SANİYE VİLDAN GÜZEL - İNADINA ŞİİR


"ŞİİR İNSANLARI SEVMEYE YARAR." -METİN ALTIOK


Şiir, şairle aynı duyguları paylaşarak kavranabilen edebiyat türüdür. Şiiri duygu olarak yaşamak doğru bir yaklaşım olabilir.

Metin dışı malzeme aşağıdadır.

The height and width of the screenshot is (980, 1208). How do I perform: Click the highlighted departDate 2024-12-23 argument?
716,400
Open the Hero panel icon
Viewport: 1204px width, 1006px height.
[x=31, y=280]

 Ülkü Tamer'in dizeleriyle şiirin ne olduğunun yanıtını verelim:

"Şiir gecenin kardeşidir,
gündüzün annesi.

Yürekteki büyükbabadır şiir.

Şiir örümceğin sesidir,
duvarın şarkısı.

Duvarcının türküsüdür şiir.

 

Şiir yağmurun deresidir,
saç diplerinin teri.

Teknelerin taze sancağıdır şiir.

 

Uykusuzluğun şiltesidir,
uykunun haritası.

Balkonun uyanışıdır şiir.

 

Şiir ateşin habercisidir,
yangının kundakçısı.

Yanardağın üstündeki kuştur şiir.

 

Şiir üzümün güneşidir,
elmanın kurdu.

Böğürtlenlerin tozudur şiir."  - ÜLKÜ TAMER

"Ben hep yaşamdan yola çıktım. Bunun içindir ki hadi övünelim, Anadolu'nun türküsünü ilk kez başkalarından ayrı bir biçimde söyledim. Gerçekleri anlattım. Gücüm yettiğince de içine şiir katabildiğim için, bu tutumumu beğenmeyen art düşüncelilere, küçümseyicilere rastlamadım. Bugün 20 yaşında yazdığım şiirler bile güncelliğini tüketmiyorlarsa, elbette başka niteliklerinin yanı sıra, bu sürekli gerçeğin kalıcılığından güç alıyorlar."-CAHİT KÜLEBİ

Kendi şiiri için böyle düşünen Cahit Külebi, genel olarak şiiri şöyle tanımlar:

"Şiir, insanın kendi ana dilinin çalgısında söylenen bir türküdür."

"Şiir, dil çalgısında yorumlanan bir musikidir."

"Şiir, ulusal bir çalgıyla çalınan bir ezgidir."

Şairin şiir üzerine söyledikleriyle birebir örtüşen şiirlerinin içinden, çoğunuzun bildiği, "Hikâye" şiirine bu bakış açısıyla bakalım.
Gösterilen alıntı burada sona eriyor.